Italia Independent has appointed Mario Pietribiasi as its new chief executive. Meanwhile, Lapo Elkann has been reconfirmed as the company's chairman. Pietribiasi replaces Giovanni Carlino, who has left the company “for personal reasons.” Pietribiasi has served since 2012 as managing director of Koru Eyewear, a private label producer that he founded in Hong Kong. Prior to that, he spent 25 years in various management roles at the Safilo Group. He became its general manager in 2008.

We'll see whether the turbulence at the top of the Italian eyewear company is finally over with a personality of his caliber. In the last three years, three CEOs have left the company abruptly, starting with Giovanni Acconciagoco in 2016 and less than one year later Andrea Tessitore. Both of them had participated in the foundation of Italian Independent together with Elkann in 2008.

At the end of 2016, Tessitore called on Carlino to take his place as CEO and switched over to the position of vice chairman. Carlino, who previously worked for the Boston Consulting Group and various investment firms, was joined by four new executives a few months later. Carlino imposed a strict diet on the group, cutting down costs and streamlining operations. Last March 22, he announced “an important transition to a more mature and efficient company,” but six weeks later he took his hat and left the group with immediate effect.

The reorganization at the top of the company includes the appointment of a new board of directors that will remain in charge for the next three years. Pietribiasi will be accompanied on the board by three new directors proposed by Elkann: Gianluca Ferrero, Giovanna Maria Dossena and Enrico Crasso. The company has also appointed new auditors.

As reported earlier this year, Italia Independent went through a new €8 million refinancing program last Feb. 4, letting in a new investor, Creative Ventures (EWI Vol. 20 n° 2+3 of Feb. 22). It followed a previous financing round worth €4.89 million, held last summer. Elkann still owns a majority stake of 53.59 percent.

The new board has approved the preliminary results for 2018 that were already published more than one month ago (see our previous issue), which showed slightly lower losses on a 12.2 percent drop in the consolidated turnover to €19.4 million. The company ended up with negative Ebitda of €1.18 million and a net loss of €6.0 million. Net debt declined to €16.3 million thanks to the previous equity increase.

The company's wholesale business in the eyewear sector represented 80 percent of the revenues. Of this, 74 percent came from the Italian market, where sales gained 41.1 percent, and 13 percent from the rest of Europe, where sales were off by 62.9 percent. The company's own two brands – Italia Independent and Pop Line – contributed 75.7 percent of the revenues in the segment. The remaining 24.3 percent came from licenses like Adidas Originals, Hublot and Disney, but the Adidas Originals license will not be renewed after the end of 2019.

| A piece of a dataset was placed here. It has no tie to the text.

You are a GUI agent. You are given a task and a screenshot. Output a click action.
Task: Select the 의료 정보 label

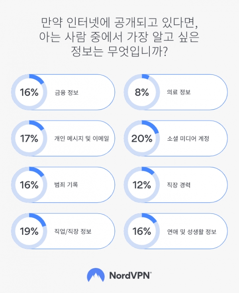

Retail sales fell last year by 14.6 percent to $1.4 million after the shutdown of numerous stores in Italy and France in the course of 2017 and the beginning of 2018. Late last year, Italia Independent closed two more stores in Courmayeur and in Turin. During the first quarter of 2019, the company bought out a former franchised outlet at Serravalle. The store network now consists of four full-price stores in Italy and one in Miami, plus three factory outlets.